EXERCISE - Repeat all entries word for word; skip images.

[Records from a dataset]
>>>

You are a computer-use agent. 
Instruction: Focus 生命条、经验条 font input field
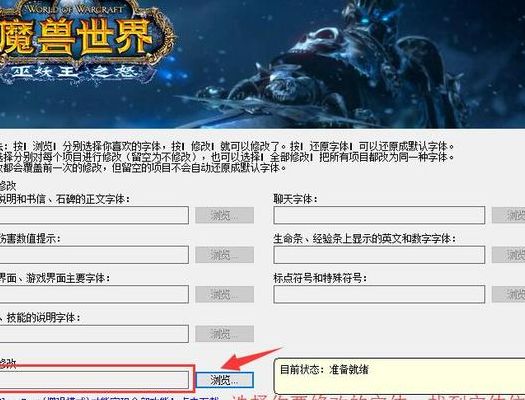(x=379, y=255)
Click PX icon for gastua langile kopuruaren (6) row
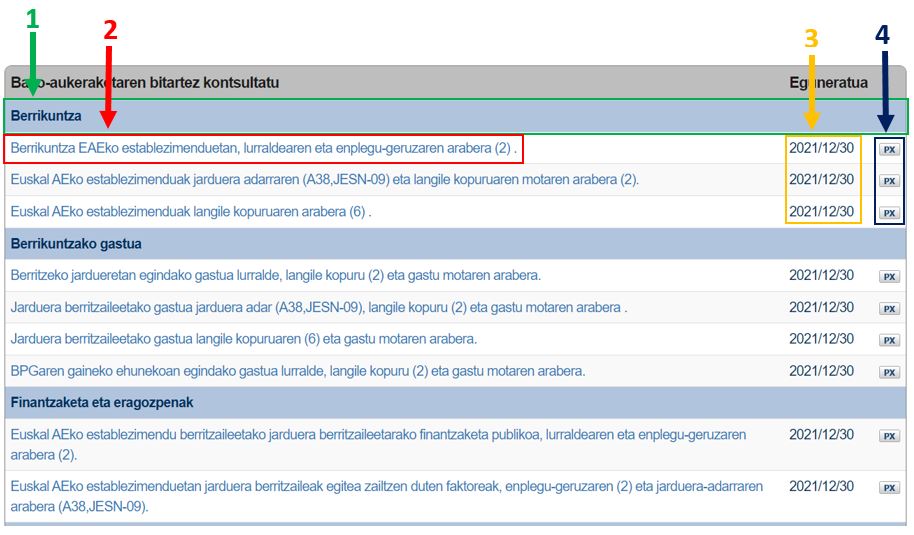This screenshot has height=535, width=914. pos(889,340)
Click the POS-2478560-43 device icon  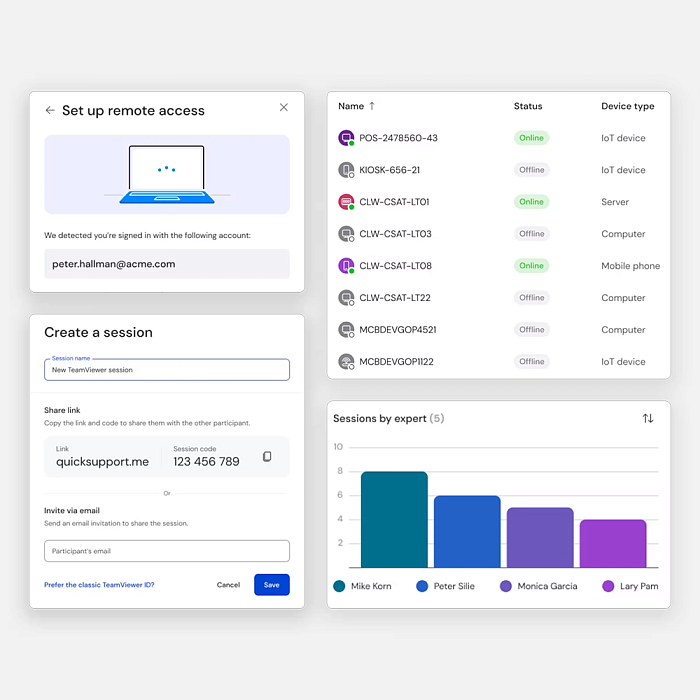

<<<

SOLUTION TO THIS TASK -
You are a computer-use agent. 
Instruction: Focus 生命条、经验条 font input field
(x=379, y=255)
Click PX icon for gastua langile kopuruaren (6) row
This screenshot has height=535, width=914. pos(889,340)
Click the POS-2478560-43 device icon  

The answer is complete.